The State and Future of B2B E-Commerce

B2B E-Commerce

It’s official. B2B (business-to-business) companies have shifted their focus on web e-commerce to mobile e-commerce—a trend influenced by the rise of Cloud computing and SaaS connected smartphones/tablets and portable devices that have replaced the traditional PCs.

It’s estimated that the B2B e-commerce in the U.S. will balloon from $780 billion in 2015 to $1.13 trillion in 2020, according to Forrester Research. By then, the B2B e-commerce market will make up 12.1 percent of the $9.39 trillion B2B industry. Online retailers like Amazon and Alibaba are currently leading the B2B e-commerce market. These companies are lucky to be the pioneers of the booming trade.

But the tables will turn in 2019, said Forrester Research analysts Peter Sheldon and Andy Hoar, as traditional B2B companies increase their spending on upgrading their e-commerce systems. By 2019, manufacturers and wholesalers will make up a combined 30 percent of spending on e-commerce technology–up from 20 percent in 2013.

B2B-Mobile-Infographic_001-compressor

(Infographic Source: Usablenet.com)

Meanwhile, online retailers are expected to make up 28 percent of the 2019 spending, which is down from 41 percent in 2013. This isn’t surprising. Online retailers have already setup their own platforms, while traditional B2B companies have yet to invest money on building e-commerce websites.
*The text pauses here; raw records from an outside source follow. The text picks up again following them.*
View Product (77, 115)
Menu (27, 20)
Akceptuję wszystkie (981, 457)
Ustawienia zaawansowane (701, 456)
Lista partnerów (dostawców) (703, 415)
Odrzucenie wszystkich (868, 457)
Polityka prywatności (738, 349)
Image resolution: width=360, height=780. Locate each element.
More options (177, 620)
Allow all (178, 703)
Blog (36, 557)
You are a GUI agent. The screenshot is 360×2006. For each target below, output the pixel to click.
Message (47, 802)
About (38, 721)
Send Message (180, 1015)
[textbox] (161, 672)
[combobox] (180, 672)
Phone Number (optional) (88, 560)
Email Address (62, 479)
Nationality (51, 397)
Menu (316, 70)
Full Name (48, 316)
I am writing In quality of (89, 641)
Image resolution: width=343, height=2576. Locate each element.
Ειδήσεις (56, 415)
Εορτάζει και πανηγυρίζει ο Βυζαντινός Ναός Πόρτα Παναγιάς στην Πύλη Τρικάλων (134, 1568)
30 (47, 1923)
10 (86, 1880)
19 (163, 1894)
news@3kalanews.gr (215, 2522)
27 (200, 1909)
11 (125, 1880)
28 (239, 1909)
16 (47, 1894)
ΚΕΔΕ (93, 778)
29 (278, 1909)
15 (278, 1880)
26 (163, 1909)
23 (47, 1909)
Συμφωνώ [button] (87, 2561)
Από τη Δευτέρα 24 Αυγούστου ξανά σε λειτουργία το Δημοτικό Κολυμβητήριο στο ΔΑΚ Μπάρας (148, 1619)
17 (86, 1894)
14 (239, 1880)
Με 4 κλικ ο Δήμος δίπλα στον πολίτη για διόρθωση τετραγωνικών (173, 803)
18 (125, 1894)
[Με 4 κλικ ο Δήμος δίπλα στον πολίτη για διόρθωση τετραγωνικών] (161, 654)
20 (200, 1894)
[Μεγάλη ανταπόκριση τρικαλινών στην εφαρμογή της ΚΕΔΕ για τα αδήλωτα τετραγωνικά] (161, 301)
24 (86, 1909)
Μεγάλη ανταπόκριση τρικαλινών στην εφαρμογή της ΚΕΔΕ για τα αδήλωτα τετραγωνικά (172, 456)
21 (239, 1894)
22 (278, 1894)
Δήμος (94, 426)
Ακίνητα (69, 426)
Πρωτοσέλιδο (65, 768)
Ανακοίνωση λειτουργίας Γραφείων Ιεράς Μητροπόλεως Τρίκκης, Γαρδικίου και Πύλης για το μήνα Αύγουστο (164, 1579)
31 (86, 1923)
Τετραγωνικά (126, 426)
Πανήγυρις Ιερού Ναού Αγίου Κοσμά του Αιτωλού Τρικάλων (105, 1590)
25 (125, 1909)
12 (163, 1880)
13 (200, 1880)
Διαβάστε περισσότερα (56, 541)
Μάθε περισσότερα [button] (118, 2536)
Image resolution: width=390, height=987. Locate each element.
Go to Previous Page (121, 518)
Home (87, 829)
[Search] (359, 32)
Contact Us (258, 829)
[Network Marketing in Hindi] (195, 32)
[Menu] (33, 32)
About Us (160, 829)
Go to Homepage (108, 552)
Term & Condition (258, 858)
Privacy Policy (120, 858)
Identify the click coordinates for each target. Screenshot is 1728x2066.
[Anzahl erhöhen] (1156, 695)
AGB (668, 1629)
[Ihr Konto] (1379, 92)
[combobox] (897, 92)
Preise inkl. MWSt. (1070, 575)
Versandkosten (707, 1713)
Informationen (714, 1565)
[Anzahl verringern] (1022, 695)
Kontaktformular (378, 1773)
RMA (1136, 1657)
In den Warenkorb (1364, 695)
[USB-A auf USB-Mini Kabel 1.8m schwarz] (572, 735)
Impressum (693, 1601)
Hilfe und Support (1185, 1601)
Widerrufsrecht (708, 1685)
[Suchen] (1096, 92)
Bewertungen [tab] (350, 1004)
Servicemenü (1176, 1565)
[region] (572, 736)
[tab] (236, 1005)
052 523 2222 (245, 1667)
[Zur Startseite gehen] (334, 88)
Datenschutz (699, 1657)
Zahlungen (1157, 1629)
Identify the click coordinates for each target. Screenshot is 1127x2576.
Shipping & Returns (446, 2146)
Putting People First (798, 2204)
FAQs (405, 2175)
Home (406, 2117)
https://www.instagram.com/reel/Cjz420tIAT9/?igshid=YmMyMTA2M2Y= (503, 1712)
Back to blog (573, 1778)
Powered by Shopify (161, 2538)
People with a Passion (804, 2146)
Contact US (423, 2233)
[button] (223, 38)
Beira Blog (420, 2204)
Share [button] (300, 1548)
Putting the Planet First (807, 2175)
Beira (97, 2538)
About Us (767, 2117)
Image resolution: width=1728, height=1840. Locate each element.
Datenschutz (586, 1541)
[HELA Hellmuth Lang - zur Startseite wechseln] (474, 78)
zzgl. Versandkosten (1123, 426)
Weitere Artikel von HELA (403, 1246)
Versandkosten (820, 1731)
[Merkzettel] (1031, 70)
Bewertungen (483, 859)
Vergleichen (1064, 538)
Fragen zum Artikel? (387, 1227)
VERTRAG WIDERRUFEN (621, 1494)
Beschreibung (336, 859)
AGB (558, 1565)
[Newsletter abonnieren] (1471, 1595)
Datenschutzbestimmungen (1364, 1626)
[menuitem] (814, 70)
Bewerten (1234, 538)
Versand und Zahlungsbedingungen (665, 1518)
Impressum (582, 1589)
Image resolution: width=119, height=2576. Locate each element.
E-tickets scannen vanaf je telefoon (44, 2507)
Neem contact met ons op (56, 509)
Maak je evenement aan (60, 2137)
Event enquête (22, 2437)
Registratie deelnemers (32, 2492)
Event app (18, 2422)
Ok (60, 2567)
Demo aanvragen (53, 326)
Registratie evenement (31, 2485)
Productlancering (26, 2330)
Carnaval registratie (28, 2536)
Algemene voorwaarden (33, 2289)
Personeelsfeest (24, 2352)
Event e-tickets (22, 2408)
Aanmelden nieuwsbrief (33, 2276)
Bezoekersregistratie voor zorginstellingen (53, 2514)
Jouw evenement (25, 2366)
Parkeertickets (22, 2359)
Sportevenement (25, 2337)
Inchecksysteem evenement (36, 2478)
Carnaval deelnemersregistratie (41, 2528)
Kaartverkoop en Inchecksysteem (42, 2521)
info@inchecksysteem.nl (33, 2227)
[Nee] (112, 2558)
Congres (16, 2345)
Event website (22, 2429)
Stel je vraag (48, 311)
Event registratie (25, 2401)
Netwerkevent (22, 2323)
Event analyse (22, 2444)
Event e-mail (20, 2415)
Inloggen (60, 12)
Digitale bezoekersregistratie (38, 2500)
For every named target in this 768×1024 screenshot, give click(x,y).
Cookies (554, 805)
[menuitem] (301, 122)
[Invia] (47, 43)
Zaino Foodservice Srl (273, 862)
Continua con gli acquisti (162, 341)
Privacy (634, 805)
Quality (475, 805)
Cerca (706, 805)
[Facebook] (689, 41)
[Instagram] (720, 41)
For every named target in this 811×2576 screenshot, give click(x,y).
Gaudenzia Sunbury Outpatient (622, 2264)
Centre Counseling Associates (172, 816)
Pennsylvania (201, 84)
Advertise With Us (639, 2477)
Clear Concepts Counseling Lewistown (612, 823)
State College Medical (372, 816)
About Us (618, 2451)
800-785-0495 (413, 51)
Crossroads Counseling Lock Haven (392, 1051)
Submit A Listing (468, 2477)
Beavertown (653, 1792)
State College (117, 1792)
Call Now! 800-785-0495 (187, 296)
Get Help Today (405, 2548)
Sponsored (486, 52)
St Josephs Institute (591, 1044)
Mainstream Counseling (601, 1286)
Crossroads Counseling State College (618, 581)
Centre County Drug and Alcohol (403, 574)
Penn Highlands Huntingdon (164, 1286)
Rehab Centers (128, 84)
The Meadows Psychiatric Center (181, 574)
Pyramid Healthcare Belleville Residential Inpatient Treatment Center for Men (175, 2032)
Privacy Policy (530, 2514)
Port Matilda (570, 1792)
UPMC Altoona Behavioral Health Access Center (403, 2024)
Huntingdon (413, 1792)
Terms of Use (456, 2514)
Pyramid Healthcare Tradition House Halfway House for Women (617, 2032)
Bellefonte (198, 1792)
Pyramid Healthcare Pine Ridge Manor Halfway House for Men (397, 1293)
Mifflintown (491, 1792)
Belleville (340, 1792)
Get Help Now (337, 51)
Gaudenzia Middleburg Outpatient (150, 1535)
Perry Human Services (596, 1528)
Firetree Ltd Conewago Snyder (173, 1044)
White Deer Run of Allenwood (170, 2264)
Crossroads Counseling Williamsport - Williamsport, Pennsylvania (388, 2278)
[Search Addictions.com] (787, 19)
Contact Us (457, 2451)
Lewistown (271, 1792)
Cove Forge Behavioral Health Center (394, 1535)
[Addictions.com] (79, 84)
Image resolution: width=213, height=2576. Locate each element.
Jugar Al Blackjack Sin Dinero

However, B2B companies, with lots of money in the bank, can spend more on better systems.

Companies have all the reason to go mobile. A mobile-optimized e-commerce platform generates more revenue than e-commerce sites that aren’t mobile-friendly. It isn’t enough to sell online, you need to optimize your business for mobile devices, according to a survey by Demand Gen Report.

Out of the 105 buyers surveyed, 85 percent said they require content on B2B sites to be mobile-optimized– that’s up from 69 percent in 2014. B2B buyers are getting wiser, too. Around 94 percent of B2B customers report conducting some research online before making a purchase. Additionally, 44 percent of the 94 percent used a mobile device to research an item, according to a study conducted by Acquity Group.